- Rows for pointing to text and elements:
___
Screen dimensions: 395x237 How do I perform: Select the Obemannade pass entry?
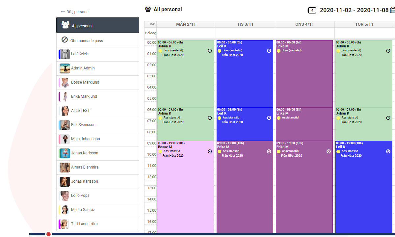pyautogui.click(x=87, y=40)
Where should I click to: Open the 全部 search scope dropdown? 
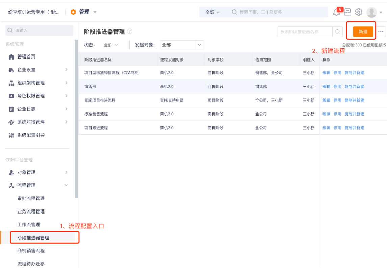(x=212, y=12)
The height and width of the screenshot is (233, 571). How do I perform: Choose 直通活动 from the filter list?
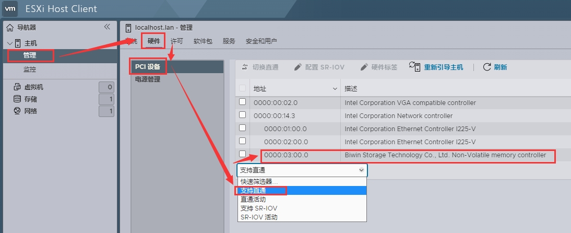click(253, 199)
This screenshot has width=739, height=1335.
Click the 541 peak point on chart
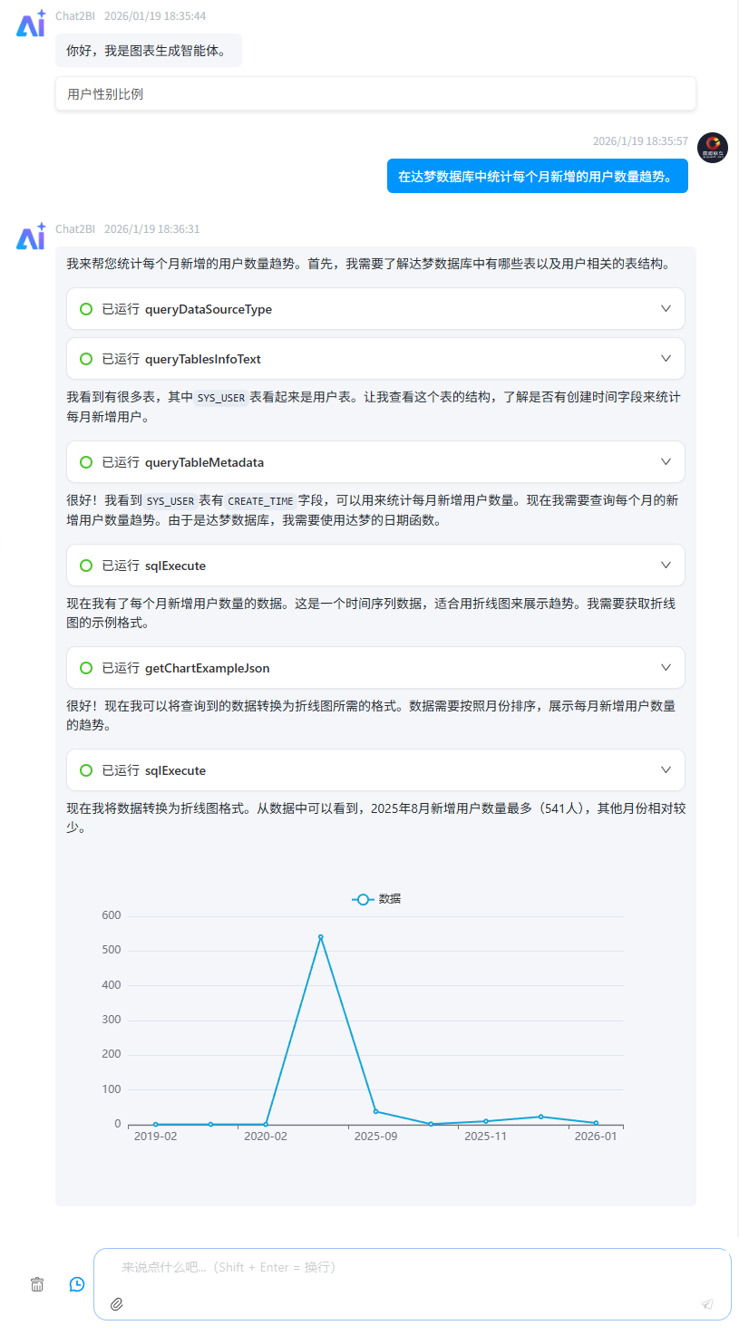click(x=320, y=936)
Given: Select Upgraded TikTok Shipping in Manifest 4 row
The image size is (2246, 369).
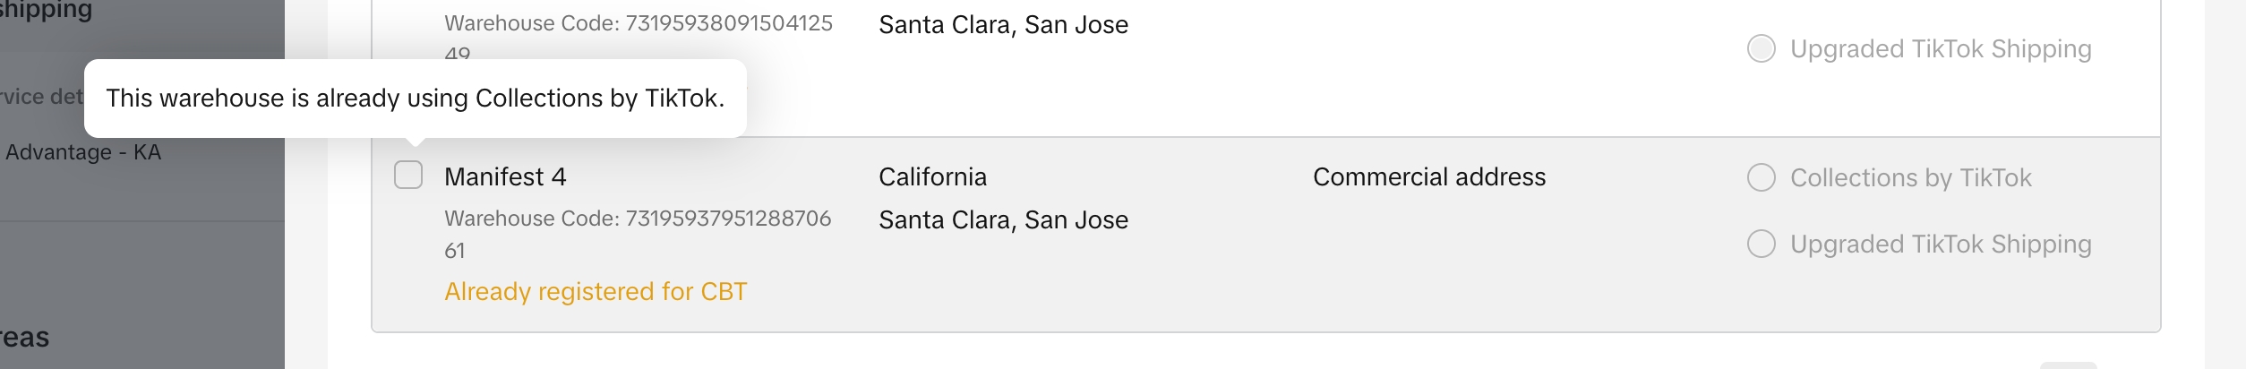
___
- Exercise description: Copy the rows word for word, starting at the line that contains "This screenshot has width=739, height=1335." and continuing through the last row, with both ends included. Leave the pictures out of your copy.

- Answer to the problem:
This screenshot has width=739, height=1335.
Click the 541 peak point on chart
click(x=320, y=936)
Given: Select Upgraded TikTok Shipping in Manifest 4 row
The image size is (2246, 369).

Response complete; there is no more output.